4. Access token renewal (Silent Authentication)
5. Secure Session Management with Token Expiration
6. Protected Account route with Token authentication

## Requirements

- [Nodejs](https://nodejs.org/en) (v18 or higher)
- [pnpm](https://pnpm.io/) (v8 or higher)
- [mongodb](https://www.mongodb.com/)

## Installation

1. Clone this repository on your local machine

```bash
git clone https://github.com/anuragchauhan766/jwt-auth.git
```

1. Install dependencies by running

```bash
pnpm i -r
```

## Configuration

Before running the application, you need to configure some settings.
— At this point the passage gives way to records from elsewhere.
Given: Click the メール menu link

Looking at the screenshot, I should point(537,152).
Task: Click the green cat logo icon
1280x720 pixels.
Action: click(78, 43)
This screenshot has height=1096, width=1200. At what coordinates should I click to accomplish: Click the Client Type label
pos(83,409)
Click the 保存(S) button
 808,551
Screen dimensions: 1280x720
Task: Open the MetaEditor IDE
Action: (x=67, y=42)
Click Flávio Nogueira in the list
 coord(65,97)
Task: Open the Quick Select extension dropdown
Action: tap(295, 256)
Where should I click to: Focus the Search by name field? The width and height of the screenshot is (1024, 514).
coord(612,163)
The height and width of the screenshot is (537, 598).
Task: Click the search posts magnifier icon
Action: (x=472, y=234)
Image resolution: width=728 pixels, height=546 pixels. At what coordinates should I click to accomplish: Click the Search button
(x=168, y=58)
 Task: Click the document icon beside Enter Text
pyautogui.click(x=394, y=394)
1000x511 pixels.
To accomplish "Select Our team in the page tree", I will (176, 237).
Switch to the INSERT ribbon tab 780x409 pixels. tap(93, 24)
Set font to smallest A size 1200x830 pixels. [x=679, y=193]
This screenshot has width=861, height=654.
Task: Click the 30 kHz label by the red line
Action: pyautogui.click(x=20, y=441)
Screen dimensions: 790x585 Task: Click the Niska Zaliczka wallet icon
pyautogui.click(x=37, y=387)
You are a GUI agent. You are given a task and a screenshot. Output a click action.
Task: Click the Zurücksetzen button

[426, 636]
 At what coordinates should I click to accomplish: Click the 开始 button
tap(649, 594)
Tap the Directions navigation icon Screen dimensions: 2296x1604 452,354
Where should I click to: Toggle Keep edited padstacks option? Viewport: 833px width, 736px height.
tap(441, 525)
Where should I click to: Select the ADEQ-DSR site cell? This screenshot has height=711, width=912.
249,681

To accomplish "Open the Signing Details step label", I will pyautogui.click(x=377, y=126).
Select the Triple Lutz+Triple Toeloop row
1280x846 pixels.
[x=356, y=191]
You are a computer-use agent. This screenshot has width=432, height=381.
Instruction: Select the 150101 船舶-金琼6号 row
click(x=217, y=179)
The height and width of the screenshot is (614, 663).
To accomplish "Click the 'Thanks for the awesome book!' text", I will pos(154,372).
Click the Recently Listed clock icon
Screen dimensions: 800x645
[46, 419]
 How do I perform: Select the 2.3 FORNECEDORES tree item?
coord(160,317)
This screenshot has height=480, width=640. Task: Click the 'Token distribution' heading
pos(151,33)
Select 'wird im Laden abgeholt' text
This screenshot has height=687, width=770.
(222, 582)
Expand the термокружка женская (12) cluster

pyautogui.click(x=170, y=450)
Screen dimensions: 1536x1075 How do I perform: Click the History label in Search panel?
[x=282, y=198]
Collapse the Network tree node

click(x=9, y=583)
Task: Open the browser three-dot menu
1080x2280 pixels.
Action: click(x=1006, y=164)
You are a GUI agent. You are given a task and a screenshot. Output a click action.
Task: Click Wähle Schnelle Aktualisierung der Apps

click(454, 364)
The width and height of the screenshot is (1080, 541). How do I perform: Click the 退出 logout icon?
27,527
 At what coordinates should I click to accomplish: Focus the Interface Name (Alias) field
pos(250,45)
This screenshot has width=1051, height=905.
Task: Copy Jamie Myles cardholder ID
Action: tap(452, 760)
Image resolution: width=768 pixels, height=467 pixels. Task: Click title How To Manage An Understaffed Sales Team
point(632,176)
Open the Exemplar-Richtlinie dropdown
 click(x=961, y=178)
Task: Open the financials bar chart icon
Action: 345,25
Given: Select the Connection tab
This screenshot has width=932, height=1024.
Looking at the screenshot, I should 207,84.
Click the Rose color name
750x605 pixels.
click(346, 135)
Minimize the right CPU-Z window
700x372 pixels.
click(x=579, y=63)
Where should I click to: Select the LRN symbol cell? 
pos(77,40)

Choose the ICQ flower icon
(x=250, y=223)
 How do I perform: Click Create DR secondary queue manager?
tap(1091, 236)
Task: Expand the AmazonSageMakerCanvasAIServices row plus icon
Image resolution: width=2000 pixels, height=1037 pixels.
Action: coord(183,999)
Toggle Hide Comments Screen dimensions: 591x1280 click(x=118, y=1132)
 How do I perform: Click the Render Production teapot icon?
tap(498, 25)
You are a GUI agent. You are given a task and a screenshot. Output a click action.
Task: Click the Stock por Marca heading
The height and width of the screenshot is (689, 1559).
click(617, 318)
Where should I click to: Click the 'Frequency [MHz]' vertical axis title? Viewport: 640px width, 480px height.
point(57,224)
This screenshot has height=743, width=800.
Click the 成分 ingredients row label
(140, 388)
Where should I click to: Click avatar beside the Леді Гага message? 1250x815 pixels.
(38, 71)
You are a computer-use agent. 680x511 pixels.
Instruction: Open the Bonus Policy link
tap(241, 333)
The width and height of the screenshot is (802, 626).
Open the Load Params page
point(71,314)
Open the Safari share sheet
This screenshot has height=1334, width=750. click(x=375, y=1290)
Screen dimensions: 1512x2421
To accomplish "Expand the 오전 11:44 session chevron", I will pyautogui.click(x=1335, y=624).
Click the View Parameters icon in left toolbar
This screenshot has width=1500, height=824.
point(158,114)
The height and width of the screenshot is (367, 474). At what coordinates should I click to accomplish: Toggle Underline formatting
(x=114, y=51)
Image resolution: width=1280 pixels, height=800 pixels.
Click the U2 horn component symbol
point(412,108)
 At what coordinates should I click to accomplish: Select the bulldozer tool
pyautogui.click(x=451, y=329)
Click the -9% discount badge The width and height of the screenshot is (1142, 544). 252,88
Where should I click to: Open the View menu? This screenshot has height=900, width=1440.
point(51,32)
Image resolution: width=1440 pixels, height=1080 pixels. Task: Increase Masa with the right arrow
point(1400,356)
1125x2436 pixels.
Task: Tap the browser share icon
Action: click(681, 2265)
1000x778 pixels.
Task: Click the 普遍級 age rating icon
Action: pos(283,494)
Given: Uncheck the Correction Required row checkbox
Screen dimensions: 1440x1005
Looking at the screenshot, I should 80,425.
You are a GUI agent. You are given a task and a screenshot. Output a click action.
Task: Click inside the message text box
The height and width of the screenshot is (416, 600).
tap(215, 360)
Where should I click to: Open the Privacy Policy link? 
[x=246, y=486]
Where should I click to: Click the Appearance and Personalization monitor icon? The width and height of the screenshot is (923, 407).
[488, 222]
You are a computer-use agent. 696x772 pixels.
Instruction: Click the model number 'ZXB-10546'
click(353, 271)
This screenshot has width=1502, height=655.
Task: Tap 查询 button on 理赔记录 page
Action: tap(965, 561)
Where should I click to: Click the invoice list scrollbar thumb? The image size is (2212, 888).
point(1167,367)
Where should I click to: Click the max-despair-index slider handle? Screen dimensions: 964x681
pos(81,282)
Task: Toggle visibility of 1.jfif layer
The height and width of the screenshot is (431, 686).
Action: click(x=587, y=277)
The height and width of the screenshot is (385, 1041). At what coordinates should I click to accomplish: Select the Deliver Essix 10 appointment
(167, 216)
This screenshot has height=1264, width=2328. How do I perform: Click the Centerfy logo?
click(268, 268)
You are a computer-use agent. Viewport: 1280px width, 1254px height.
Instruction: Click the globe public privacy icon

### Create a .env file from env.example in the API root folder and set the following environment variables:

```env
DATABASE="Your mongodb connection URL "
ACCESS_TOKEN_SECRET_KEY=' secret key'
REFRESH_TOKEN_SECRET_KEY='secret key'
RESET_PASSWORD_SECRET_KEY='secret key'
ACTIVATION_SECRET_KEY='secret key'
SEND_IN_BLUE_EMAIL_SERVICE_API_KEY="send in blue API key"
SEND_IN_BLUE_USERNAME="sendinblue username"
SEND_IN_BLUE_PASSWORD="send in blue password"
NODEMAIL_EMAIL_FROM="email for sending mails to user"
CLIENT_BASE_URL="http://localhost:5173"
```

Make sure to replace the key's value with an actual value, You can generate **secret keys** with crypto as follows:

1. run node command

```bash
node
```

1. Now generate a random string with given command

```bash
require("crypto").randomBytes(64).toString("hex")
```

#### create .env file from env.example in the **client** root folder with following variables:

```
VITE_API_BASE_URL="http://localhost:3000"
```

## Usage

To start the application, run the following command from the project root:

### - backend

```bash
cd api && pnpm dev
```

### - frontend

```bash
cd client && pnpm dev
```

The backend will be available at http://localhost:3000
Frontend will be available at http://localhost:5173

## API Endpoints

The API provides the following endpoints:

- `POST api/auth/signin`: Singin and get access token and refresh token
- `POST api/auth/signup`: Register new User with email verification
- `POST api/auth/forgotpassword`: Send mail for password reset link
- `POST api/auth/resetpassword`: reset password
- `POST api/auth/send-verification-mail`: send account verification mail
- `GET api/auth/verifyemail`: verify the user mail with token
- `GET api/auth/refresh`: refresh(renew) the access token
- `GET api/auth/signout`: signout the User
- `GET api/user`: get the user details

## Contributing

Contributions to this project are welcome. Please fork the repository, make your changes, and submit a pull request. For major changes, please open an issue first to discuss the proposed changes.

## License

This project is licensed under the MIT License.